Bases: InternalModule, RegistryMixin

Base class for observers which compute quantization parameters given observations of weights, activations, or attention states.

Parameters:

base_name (str) –

str used to name the observer attribute
args (QuantizationArgs) –

quantization args used to calibrate and quantize the observed value
**observer_kwargs –

keyword arguments for observer initialization

Methods:

attach –

Called when the observer is attached to a module.
detach –

Called before the observer is deleted from a module.
forward –

Update observer statistics from observed value.
fuse –

Link all observers in the list with each other for shared global_scale.
get_qparams –

Compute quantization parameters from accumulated statistics.
sync_activation_stats –

All-reduce accumulated activation statistics across DDP ranks.
update_statistics_from_observed –

Update internal observer statistics (min_vals, max_vals) from observed tensor.

Source code in src/llmcompressor/observers/base.py

def __init__(
    self,
    base_name: str,
    args: QuantizationArgs,
    **observer_kwargs,
):
    super().__init__()
    self.base_name = base_name
    self.args = args

    self.args.observer_kwargs = self.args.observer_kwargs or {}
    self.args.observer_kwargs.update(observer_kwargs)
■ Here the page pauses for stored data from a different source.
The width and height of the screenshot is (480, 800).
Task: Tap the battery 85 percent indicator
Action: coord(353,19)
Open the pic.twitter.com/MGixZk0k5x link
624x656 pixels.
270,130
    self._fused_observers: set["Observer"] = set()

attach

attach(module: Module) -> None

Called when the observer is attached to a module. Subclasses can override to register hooks or initialize state.

Parameters:

module (Module) –

the module this observer is being attached to

Source code in src/llmcompressor/observers/base.py

def attach(self, module: torch.nn.Module) -> None:
    """
    Called when the observer is attached to a module.
    Subclasses can override to register hooks or initialize state.

    :param module: the module this observer is being attached to
    """
    pass

detach

detach(module: Module) -> None

Called before the observer is deleted from a module. Subclasses can override to remove hooks and clean up module attributes.

Parameters:

module (Module) –

the module this observer is being removed from

Source code in src/llmcompressor/observers/base.py

def detach(self, module: torch.nn.Module) -> None:
    """
    Called before the observer is deleted from a module.
    Subclasses can override to remove hooks and clean up module attributes.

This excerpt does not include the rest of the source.